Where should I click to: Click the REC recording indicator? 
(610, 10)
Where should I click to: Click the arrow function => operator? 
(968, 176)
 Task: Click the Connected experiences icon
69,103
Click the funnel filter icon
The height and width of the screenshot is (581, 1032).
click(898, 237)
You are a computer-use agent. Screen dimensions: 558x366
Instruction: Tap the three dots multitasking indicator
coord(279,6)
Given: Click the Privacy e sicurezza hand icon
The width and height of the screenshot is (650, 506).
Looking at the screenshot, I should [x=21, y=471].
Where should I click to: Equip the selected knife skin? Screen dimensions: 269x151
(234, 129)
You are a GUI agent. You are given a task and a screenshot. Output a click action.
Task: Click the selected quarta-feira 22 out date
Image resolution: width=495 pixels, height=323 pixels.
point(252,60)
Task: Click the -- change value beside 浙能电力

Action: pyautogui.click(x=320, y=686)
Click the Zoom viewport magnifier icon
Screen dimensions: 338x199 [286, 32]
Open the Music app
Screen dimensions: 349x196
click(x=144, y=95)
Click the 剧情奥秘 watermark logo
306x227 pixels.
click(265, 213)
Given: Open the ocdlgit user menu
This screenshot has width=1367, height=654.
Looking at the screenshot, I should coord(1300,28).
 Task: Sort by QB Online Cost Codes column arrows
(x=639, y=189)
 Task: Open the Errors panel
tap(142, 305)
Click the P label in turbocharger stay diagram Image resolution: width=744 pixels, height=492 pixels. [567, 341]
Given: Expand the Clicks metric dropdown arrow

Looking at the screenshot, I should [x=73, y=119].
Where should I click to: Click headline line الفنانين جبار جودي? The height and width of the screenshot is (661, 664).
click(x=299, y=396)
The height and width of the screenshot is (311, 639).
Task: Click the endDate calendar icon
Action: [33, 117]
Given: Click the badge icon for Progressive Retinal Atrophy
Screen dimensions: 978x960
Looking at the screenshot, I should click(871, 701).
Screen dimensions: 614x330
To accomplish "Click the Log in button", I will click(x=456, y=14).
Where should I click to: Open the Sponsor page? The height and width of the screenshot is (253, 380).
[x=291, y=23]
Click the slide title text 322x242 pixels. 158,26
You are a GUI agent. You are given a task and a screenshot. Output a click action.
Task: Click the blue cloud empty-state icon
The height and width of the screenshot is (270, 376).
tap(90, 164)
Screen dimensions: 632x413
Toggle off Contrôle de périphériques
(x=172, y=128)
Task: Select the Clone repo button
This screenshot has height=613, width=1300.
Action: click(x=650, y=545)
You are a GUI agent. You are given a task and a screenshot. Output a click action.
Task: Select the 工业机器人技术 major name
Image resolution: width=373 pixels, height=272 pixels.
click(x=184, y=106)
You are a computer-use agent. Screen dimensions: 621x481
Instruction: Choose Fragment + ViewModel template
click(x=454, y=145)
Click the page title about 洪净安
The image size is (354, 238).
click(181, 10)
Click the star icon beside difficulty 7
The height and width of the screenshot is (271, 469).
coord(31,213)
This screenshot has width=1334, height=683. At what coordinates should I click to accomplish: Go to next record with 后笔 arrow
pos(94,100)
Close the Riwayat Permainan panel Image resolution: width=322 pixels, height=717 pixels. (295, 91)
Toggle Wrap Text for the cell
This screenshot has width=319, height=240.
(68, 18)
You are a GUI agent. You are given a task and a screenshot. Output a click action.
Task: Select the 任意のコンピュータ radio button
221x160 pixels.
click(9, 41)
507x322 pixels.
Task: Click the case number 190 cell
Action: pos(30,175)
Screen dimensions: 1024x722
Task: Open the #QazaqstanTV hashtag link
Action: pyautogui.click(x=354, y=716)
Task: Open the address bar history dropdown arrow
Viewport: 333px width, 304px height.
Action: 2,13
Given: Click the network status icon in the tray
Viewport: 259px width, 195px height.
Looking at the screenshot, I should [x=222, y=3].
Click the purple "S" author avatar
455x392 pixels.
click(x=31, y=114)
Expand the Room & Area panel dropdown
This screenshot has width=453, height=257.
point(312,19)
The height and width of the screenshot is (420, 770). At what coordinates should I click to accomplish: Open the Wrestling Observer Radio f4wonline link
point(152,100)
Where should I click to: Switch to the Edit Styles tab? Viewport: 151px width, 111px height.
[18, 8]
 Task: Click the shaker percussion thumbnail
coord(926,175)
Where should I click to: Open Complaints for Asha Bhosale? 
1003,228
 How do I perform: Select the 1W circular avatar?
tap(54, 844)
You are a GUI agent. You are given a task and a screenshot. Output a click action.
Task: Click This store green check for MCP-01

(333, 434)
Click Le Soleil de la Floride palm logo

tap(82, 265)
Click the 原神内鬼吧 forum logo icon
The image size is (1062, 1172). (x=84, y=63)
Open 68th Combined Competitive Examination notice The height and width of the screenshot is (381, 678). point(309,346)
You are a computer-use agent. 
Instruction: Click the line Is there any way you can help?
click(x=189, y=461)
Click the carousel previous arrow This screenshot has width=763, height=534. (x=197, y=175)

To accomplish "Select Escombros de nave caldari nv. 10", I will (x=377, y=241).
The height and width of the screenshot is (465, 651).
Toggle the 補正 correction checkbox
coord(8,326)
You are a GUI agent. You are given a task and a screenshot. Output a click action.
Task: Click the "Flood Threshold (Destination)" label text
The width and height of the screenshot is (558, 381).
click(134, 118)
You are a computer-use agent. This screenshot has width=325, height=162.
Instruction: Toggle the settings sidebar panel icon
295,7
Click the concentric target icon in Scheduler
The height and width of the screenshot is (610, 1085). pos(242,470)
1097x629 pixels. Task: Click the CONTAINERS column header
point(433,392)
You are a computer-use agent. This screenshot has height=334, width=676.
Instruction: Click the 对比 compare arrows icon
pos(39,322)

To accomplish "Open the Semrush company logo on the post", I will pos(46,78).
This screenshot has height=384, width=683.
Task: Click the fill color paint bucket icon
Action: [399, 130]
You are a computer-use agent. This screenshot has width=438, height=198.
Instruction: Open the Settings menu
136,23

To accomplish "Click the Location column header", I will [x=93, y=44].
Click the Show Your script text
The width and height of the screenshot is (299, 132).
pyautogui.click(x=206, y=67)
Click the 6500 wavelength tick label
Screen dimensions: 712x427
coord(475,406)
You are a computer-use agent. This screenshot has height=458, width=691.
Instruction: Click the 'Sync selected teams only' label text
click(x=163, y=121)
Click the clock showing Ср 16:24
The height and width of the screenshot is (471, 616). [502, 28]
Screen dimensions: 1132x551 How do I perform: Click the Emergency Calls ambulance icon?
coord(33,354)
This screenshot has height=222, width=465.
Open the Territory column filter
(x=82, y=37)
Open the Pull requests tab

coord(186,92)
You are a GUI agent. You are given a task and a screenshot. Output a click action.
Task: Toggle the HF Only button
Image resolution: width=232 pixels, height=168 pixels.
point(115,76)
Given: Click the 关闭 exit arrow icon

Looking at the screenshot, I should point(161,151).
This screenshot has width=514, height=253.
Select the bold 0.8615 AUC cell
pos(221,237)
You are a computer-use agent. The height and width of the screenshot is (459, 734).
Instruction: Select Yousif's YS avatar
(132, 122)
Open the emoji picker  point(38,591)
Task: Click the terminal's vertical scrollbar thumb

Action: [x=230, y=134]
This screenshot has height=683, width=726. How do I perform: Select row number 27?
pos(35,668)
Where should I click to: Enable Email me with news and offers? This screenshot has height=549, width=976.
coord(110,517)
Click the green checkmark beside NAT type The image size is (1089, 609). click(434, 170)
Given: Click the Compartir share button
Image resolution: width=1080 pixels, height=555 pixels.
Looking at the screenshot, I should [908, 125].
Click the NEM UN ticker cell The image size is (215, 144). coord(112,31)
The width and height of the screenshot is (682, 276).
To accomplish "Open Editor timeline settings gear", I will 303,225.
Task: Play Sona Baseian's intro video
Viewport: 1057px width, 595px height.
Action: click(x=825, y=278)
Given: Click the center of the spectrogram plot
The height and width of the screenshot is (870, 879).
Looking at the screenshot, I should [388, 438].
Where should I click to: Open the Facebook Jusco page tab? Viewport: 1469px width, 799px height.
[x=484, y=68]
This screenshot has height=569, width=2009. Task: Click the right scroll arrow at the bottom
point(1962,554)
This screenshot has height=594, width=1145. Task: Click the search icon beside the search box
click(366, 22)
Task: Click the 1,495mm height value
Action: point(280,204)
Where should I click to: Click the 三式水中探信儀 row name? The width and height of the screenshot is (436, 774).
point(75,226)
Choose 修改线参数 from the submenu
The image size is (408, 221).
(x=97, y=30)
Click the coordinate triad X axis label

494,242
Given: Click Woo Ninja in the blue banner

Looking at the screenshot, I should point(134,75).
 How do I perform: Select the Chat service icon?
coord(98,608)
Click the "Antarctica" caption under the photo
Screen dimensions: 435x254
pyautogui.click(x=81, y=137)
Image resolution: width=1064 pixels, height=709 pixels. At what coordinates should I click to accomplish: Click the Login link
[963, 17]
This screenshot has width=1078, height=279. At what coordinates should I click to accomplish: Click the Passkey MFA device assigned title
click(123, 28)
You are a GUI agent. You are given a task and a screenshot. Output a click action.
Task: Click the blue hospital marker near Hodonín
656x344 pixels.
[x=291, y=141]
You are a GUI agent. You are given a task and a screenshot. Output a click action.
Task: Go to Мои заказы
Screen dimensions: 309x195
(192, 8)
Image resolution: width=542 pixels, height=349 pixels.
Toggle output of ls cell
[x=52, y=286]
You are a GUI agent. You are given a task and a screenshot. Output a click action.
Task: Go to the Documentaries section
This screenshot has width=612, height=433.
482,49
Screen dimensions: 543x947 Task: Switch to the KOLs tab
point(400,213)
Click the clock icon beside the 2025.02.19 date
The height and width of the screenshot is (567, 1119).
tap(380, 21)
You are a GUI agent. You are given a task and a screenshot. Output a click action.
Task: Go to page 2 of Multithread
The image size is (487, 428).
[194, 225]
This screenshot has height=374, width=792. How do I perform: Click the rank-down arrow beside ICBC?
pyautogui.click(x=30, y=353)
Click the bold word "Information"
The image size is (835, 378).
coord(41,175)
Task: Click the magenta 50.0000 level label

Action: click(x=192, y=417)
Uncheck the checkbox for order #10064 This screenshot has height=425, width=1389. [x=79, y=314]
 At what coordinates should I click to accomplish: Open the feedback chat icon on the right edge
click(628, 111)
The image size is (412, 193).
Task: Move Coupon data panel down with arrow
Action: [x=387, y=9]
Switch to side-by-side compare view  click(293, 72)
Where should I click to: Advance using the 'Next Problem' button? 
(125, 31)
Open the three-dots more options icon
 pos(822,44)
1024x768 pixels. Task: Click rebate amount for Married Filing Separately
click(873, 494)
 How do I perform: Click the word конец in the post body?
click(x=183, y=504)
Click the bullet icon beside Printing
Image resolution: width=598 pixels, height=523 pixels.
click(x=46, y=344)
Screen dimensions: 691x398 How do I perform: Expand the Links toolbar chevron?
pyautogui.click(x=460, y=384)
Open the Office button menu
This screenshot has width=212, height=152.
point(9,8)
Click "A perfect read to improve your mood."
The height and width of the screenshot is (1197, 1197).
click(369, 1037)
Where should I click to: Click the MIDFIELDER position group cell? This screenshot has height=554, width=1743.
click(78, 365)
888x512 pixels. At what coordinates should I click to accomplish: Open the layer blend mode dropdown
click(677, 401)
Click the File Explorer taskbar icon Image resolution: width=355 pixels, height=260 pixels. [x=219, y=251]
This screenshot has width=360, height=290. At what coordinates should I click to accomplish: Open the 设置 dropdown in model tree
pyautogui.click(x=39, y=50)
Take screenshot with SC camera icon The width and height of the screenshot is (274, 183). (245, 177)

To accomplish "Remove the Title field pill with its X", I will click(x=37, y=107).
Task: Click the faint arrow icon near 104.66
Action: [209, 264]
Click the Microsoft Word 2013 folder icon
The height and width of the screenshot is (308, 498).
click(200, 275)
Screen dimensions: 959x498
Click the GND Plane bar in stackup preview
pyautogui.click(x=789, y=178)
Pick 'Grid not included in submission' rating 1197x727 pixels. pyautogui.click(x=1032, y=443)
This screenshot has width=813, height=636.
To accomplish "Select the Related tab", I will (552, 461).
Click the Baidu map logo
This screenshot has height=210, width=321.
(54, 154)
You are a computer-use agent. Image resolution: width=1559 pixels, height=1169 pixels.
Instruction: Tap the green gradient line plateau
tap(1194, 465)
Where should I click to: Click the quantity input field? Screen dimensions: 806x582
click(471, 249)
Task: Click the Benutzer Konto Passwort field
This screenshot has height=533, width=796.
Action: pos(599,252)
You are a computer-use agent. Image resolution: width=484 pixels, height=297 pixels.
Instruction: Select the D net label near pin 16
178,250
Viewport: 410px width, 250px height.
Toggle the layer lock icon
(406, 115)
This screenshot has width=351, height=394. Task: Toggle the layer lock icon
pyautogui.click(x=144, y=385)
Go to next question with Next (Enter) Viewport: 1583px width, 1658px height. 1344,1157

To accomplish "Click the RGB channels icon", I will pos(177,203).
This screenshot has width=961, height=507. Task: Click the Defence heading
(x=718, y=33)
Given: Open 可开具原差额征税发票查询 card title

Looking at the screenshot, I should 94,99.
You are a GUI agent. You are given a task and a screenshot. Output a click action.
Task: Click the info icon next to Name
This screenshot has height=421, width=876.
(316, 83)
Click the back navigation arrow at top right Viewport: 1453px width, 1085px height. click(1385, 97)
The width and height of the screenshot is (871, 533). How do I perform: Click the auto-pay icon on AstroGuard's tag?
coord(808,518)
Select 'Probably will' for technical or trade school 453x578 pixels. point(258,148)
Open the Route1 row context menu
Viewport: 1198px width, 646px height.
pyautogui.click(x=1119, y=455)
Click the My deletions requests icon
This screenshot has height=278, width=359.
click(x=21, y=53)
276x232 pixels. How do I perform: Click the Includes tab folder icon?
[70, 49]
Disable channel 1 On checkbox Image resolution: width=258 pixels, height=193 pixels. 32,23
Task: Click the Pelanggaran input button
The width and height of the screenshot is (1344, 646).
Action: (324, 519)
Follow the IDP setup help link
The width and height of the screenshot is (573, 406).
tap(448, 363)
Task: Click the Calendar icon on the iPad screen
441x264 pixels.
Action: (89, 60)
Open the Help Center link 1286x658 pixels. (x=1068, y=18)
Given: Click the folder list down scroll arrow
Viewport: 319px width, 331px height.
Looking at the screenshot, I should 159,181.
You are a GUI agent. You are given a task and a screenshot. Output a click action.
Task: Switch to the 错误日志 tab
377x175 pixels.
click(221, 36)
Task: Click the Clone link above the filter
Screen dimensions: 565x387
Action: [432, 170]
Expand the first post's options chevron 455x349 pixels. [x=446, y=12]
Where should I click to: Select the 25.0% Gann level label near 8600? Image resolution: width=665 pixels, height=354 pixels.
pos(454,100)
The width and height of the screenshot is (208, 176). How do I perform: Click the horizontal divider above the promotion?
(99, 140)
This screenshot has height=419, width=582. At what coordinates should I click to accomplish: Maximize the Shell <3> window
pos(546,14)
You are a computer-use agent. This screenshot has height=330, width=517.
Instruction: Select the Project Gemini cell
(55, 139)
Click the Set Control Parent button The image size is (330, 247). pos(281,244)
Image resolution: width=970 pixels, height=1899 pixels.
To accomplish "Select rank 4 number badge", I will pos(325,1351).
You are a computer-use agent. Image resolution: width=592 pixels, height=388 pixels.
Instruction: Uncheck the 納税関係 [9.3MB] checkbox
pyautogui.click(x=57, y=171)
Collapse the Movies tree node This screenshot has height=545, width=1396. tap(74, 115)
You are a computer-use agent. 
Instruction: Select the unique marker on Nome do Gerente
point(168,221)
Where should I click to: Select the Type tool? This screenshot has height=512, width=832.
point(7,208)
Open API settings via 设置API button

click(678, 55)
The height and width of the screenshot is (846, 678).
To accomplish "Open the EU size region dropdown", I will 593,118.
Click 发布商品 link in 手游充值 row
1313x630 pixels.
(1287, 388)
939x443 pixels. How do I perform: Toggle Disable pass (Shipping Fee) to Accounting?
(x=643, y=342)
========================================
### Work instruction
Extract the first line above and each line after it up to and including the one with "Given: Click the Privacy", please, exactly and with nothing else.

### Exercise answer
Where should I click to: Click the REC recording indicator? 
(610, 10)
Where should I click to: Click the arrow function => operator? 
(968, 176)
 Task: Click the Connected experiences icon
69,103
Click the funnel filter icon
The height and width of the screenshot is (581, 1032).
click(898, 237)
You are a computer-use agent. Screen dimensions: 558x366
Instruction: Tap the three dots multitasking indicator
coord(279,6)
Given: Click the Privacy e sicurezza hand icon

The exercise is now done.